OBJECTIVE: Please print the lines of the material below exactly as they appear, starting at the line that contains "This screenshot has height=850, width=1024." and ending at the line that contains "Action: click(815, 174)", with both of those lines included. Leave the pictures out of your answer.

** BEGIN PROVIDED MATERIAL **

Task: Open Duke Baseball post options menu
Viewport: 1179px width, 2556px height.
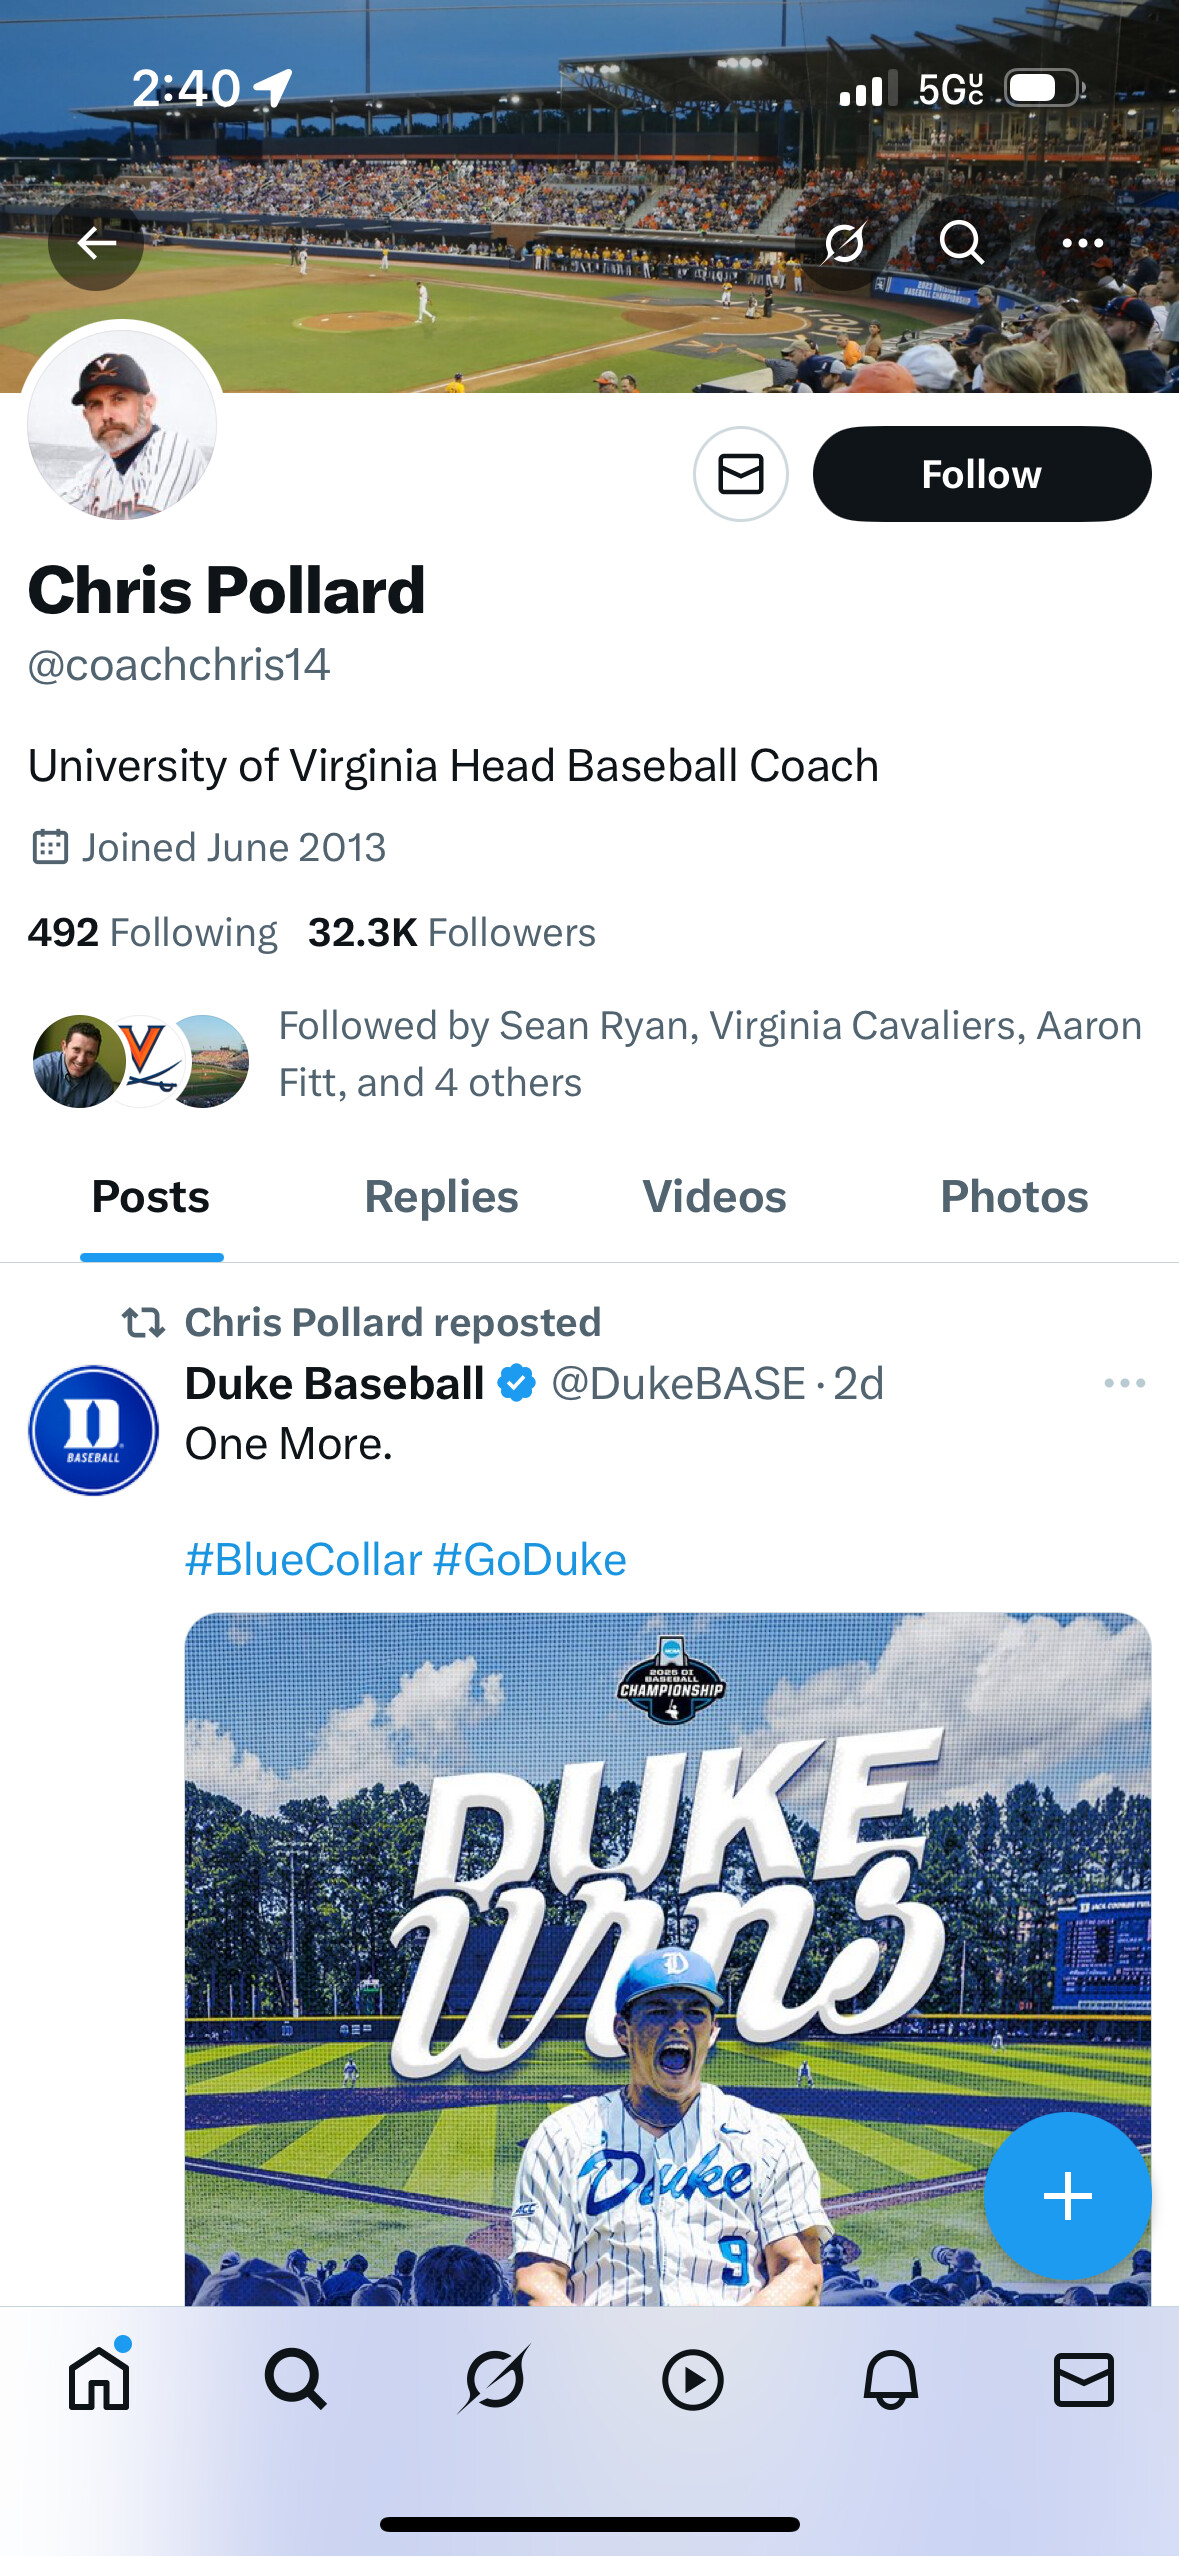Action: coord(1124,1384)
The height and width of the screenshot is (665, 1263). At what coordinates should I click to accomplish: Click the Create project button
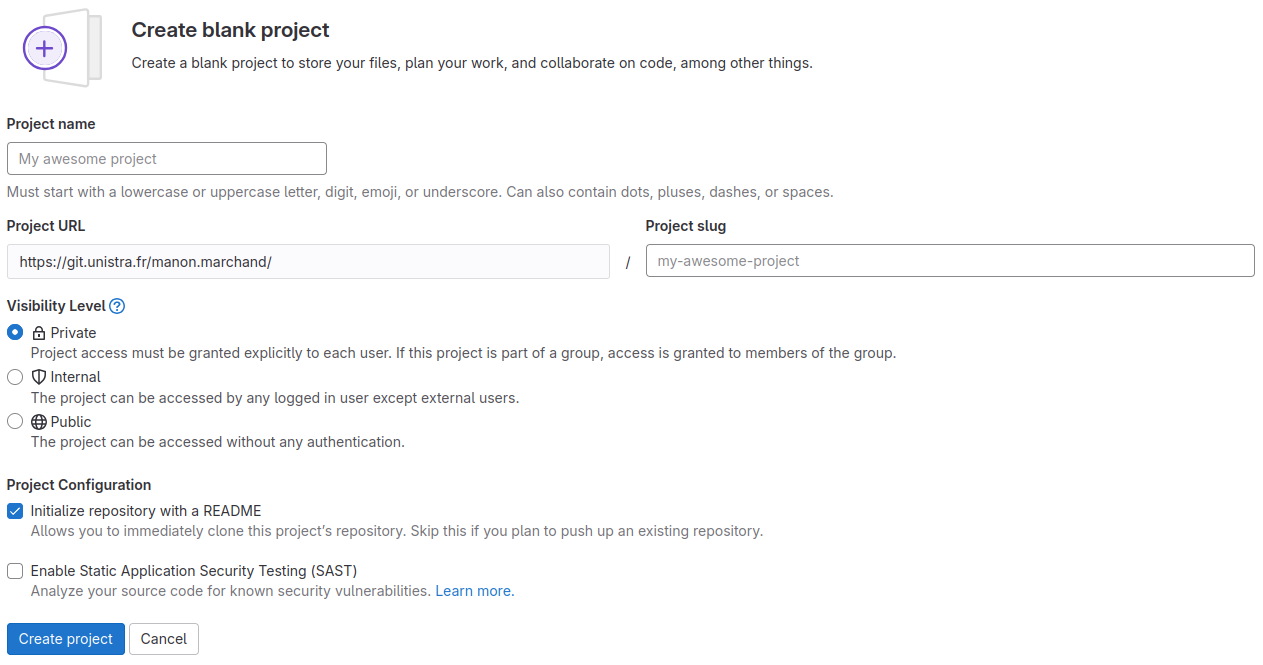(65, 638)
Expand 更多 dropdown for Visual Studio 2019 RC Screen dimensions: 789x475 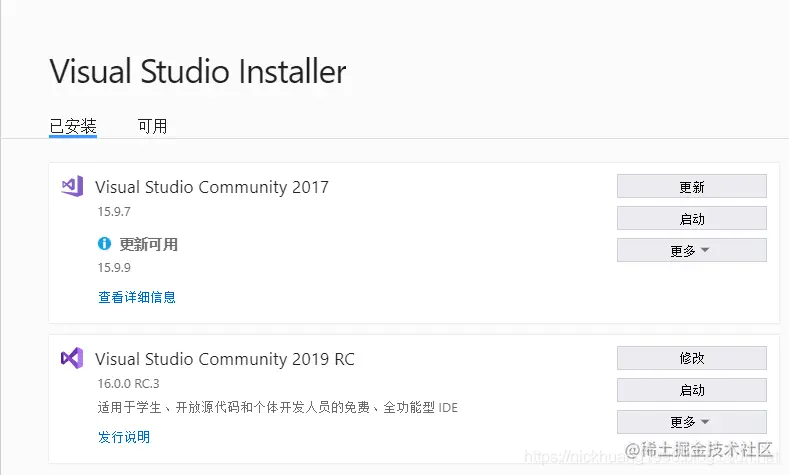[x=692, y=422]
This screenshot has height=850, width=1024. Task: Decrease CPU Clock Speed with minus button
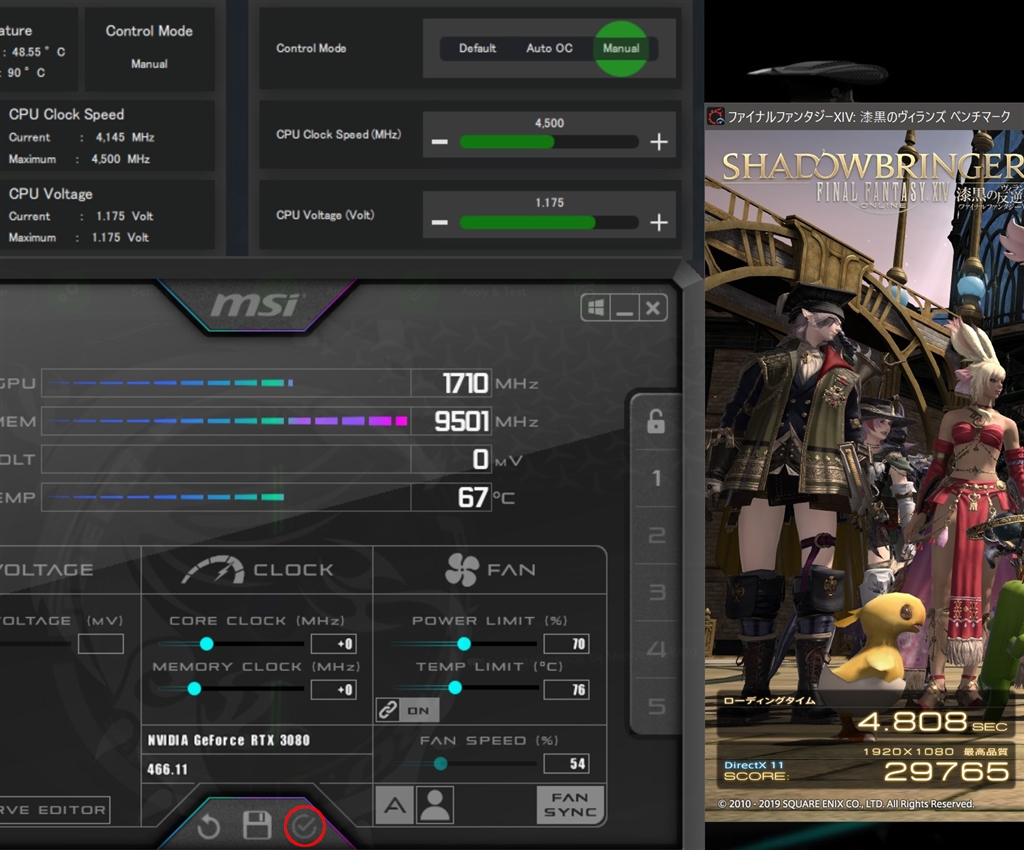pos(439,142)
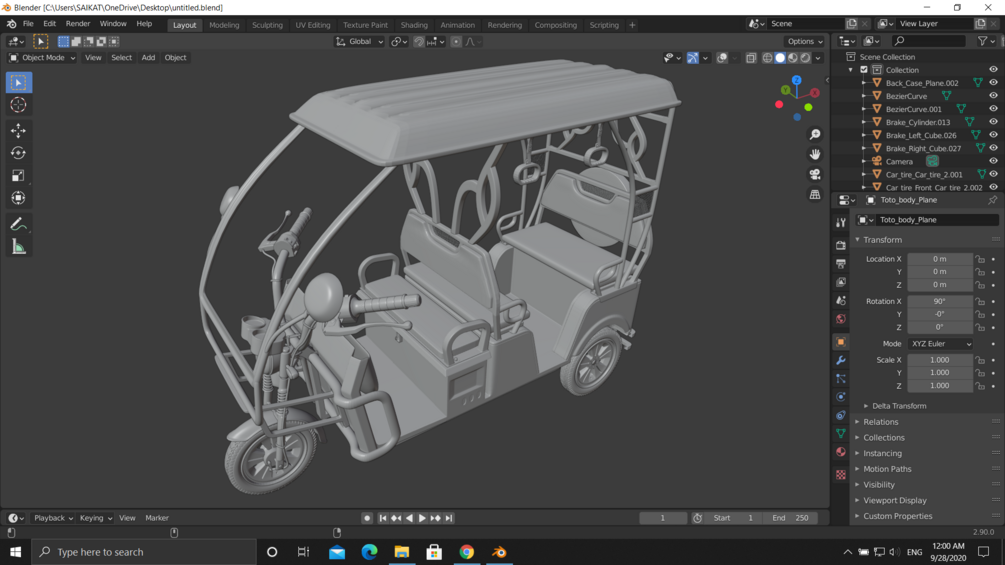This screenshot has height=565, width=1005.
Task: Toggle the camera view icon in viewport
Action: click(815, 174)

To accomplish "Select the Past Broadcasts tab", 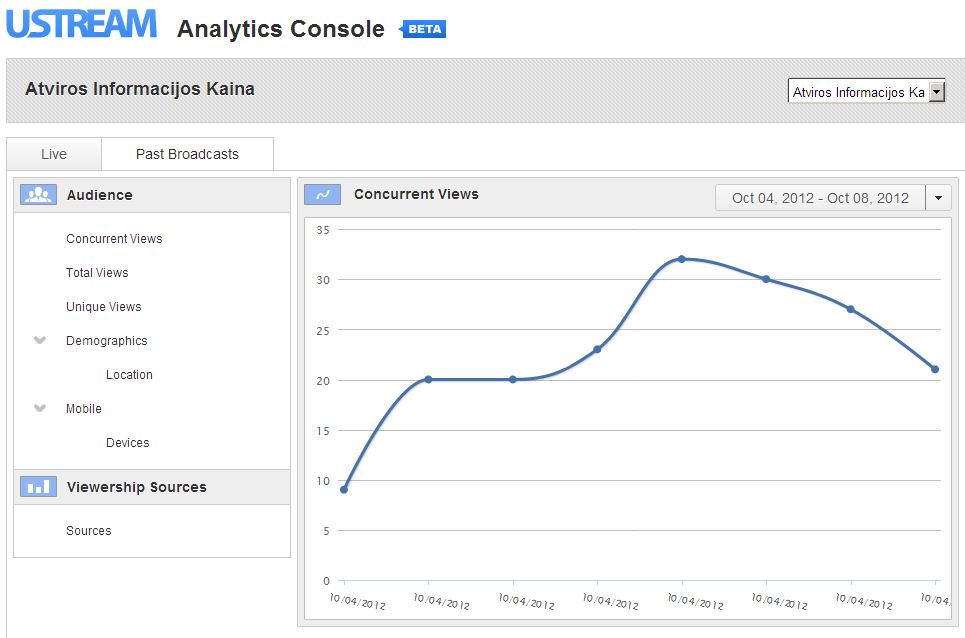I will [x=187, y=154].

** END PROVIDED MATERIAL **

WRITTEN RESPONSE:
This screenshot has height=850, width=1024. Task: Decrease CPU Clock Speed with minus button
pos(439,142)
This screenshot has height=565, width=1005.
Task: Toggle the camera view icon in viewport
Action: click(815, 174)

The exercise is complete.